Pierre Bourdieu, Tecnocrazia e merito

by gabriella

Le idee della classe dominante sono in ogni epoca le idee dominanti; cioè la classe che è la potenza materiale dominante della società è in pari tempo la sua potenza spirituale dominante.

La classe che dispone dei mezzi della produzione materiale dispone con ciò, in pari tempo, dei mezzi della produzione intellettuale, cosicché ad essa in complesso sono assoggettate le idee di coloro ai quali mancano i mezzi della produzione intellettuale.

Le idee dominanti non sono altro che l’espressione ideale dei rapporti materiali dominanti, sono i rapporti materiali dominanti presi come idee: sono dunque l’espressione dei rapporti che appunto fanno di una classe la classe dominante e dunque sono le idee del suo dominio.

Karl Marx, L’ideologia tedesca

Ne La production de l’idéologie dominante, scritto con Luc Boltanski (che io sappia non tradotto in italiano), Pierre Bourdieu spiega come il potere dei tecnici abbia bisogno di mettere in scena la

parata permanente dell’oggettività e della neutralità (“la parade permanente de l’objectivité et de la neutralité”),

vale a dire la propria autonomia (dalla politica, ma anche dai cosiddetti poteri forti, come ha spiegato ieri Monti),

perché il loro potere propriamente politico di depoliticizzazione è pari alla loro capacità d’imporre l’illusione della loro indipendenza dalla politica e di dissimulare che i giudici sono anch’essi parte (essendo  immersi nel gioco non fuori di esso). [“parce que leur pouvoir proprement technique de dépolitisation est à la mesure de leur capacité d’imposer l’illusion de leur indépendance par rapport à la politique et de dissimuler que les juges sont aussi partie”. P. Bourdieu, L. Boltanki, “La production de l’idéologie dominante”, Actes de la recherche en Sciences Sociales, 7, 1976, poi ripubblicato come La production de l’idéologie dominante, Paris, Editions Raison d’agir et Demopolis, 2008, p. 116].

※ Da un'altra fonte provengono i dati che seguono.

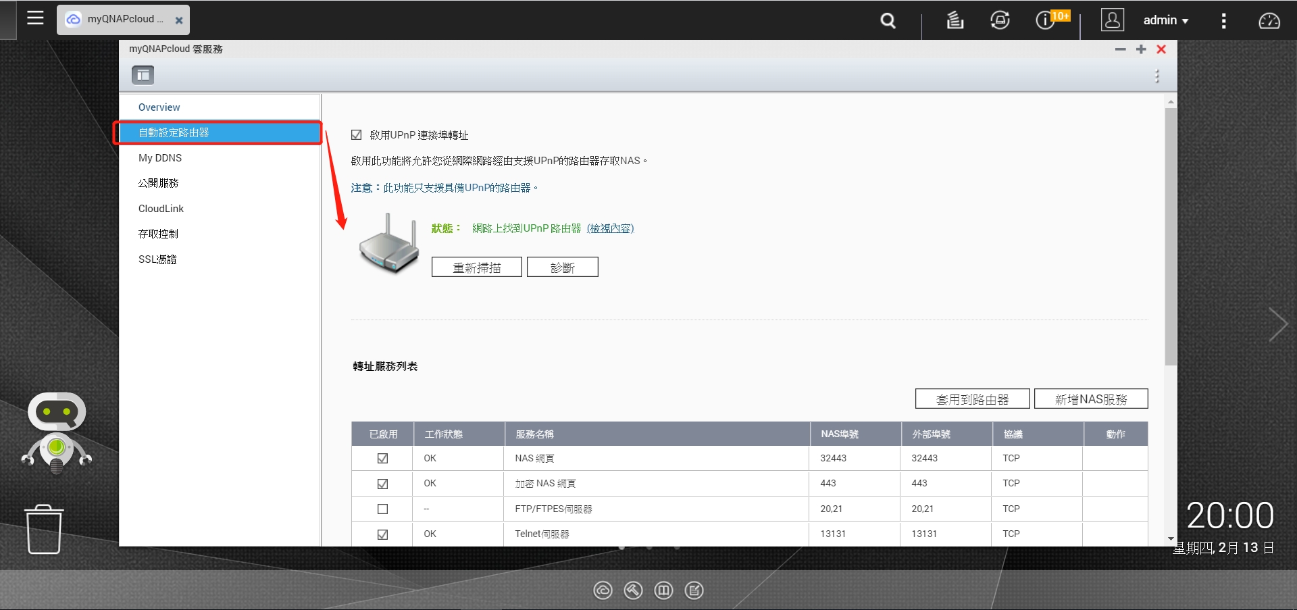Open background tasks stack icon
Screen dimensions: 1297x610
pyautogui.click(x=955, y=20)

La tecnocrazia, insomma, è tutt’altro che impolitica, ma è proprio grazie alla dissimulazione della propria parzialità che riesce ad essere efficace nel perseguire gli interessi di quei poteri (Bourdieu li chiamerebbe “dominanti”) che in certi momenti storici manifestano insofferenza verso la democrazia e le diverse forme di partecipazione popolare (teoricamente sovrana) al potere. Non è casuale, al riguardo, che le prime dichiarazioni del nuovo ministro dell’ambiente siano state di apertura al nucleare a non più di sei mesi dal nuovo e netto pronunciamento popolare sulla questione.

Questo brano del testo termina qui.